ABD’nin yönlendirmesi ile 2016 yılından sonra Afganistan hükümeti ile Taliban arasında bir dizi görüşmeler dolaylı olarak başladı. Bu görüşmelerin ilki Katar'ın Doha kentinde yapıldı. Afganistan'ı işgal eden müttefik Haçlı Kuvvetleri doğal kaynakları kontrol altına almış, kendisine karşı duracak muhalefeti dağıtmış ve artık Afganistan'da kendi çıkarlarını engel olacak bir güç kalmadığına inanmıştır. Afganistan'daki askeri ve mali kayıpları da artmaya başlamıştır. Bu yüzden Afganistan'dan çekilmek müttefik Haçlı kuvvetlerine bir zarar vermeyecek tam aksine onlar için karlı bir tutum olacaktır. Bu yüzden ABD’nin bir an önce Afganistan'dan kademeli olarak çekilmesi gerekiyordu. Nitekim bunun için her ülkede olduğu gibi hem iktidarın yanında hem muhalefetin yanında olan ABD iki tarafı Barış Antlaşması'na zorluyordu. Taliban da Amerika'nın dolaylı desteği ile kurdurduğu bir örgüttür. Afgan hükümeti de ABD’nin desteklediği gruplardan oluşmaktadır. Her ne kadar zaman zaman ikisiyle de mücadele yapıyor gibi gözükse de iki grubu da kendi çıkarları doğrultusunda kullanmaktadır. Taliban ve Kabil hükümeti arasındaki ilk görüşme Eylül 2020'de başladı ve 3 ay sonra iki taraf şuna karar verdi: savaş çözüm değil. Çünkü patron dün savaş istiyordu, bugün ise barıştan yanaydı.

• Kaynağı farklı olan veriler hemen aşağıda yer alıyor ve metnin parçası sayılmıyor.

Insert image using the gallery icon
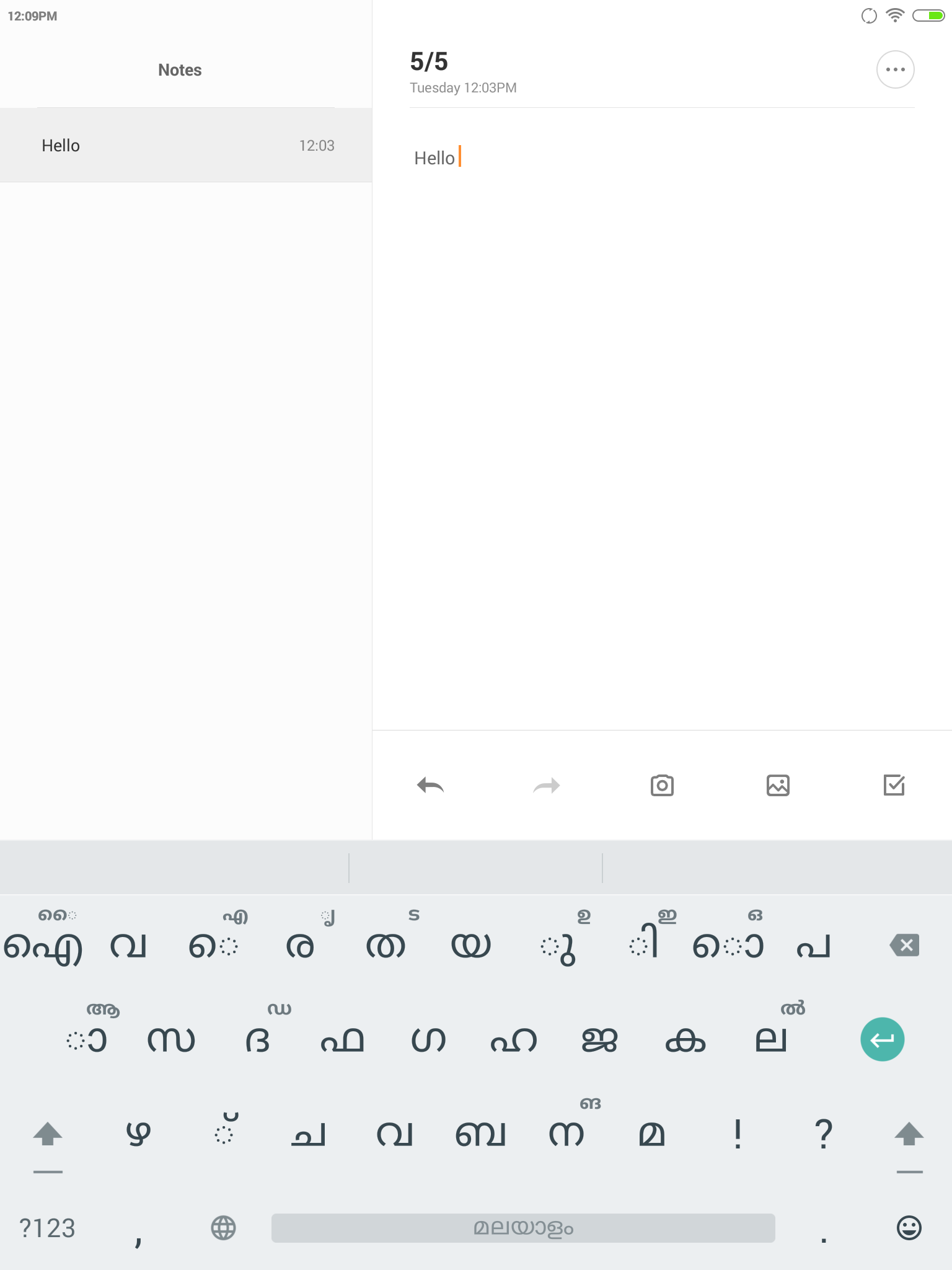The width and height of the screenshot is (952, 1270). click(778, 785)
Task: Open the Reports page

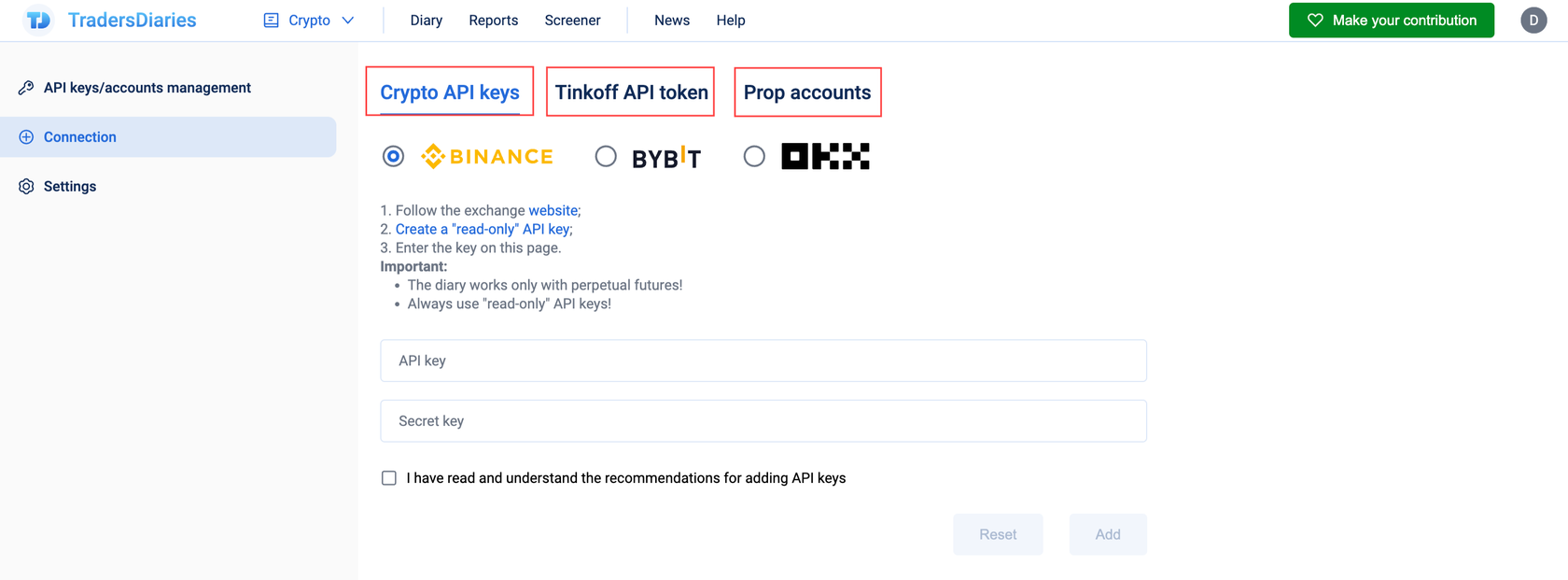Action: click(x=493, y=20)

Taliban ve Afgan hükümeti geçici bir hükümet kurarak anayasa çalışmalarına başlayacak. Ancak Trump'ın gitmesi Biden'in gelmesi iki tarafın beklemeye başlamasına neden oldu. Biden, Obama zamanından beri kademeli olarak Afganistan'dan çıkmayı savunuyordu. Hem Afgan hükümeti hem de Taliban şunu çok iyi bir şekilde biliyordu: artık Afgan halkı bu mücadelelerden bıkmış, yakılmış, yıkılmış, ekonomisi bitmiş bir toplum haline gelmişti. Onun için bir an önce savaşın bitmesi gerekiyordu. Afgan hükümetinin Taliban'ın ve ABD'nin Barış istemesi yeterli değildi. Bölge ülkelerin de Barış istemesi gerekiyordu. İran'ın tavrı Çin'in, Hindistan'ın, Pakistan'ın tavrı ne olacaktı? Pakistan hükümeti ABD ile eşdeğer düşünüyordu. Hindistan, İngiltere ile aynı düşünüyordu ama diğer ülkelerin bu konudaki tavırları ne olacaktı? Barış görüşmeleri başlayınca Afgan hükümeti yavaş yavaş zayıflamaya, Taliban ise güç kazanmaya başlamıştı. Taliban, barış görüşmelerindeki elini kuvvetlendirmek için yoğun bir saldırıya geçmişti.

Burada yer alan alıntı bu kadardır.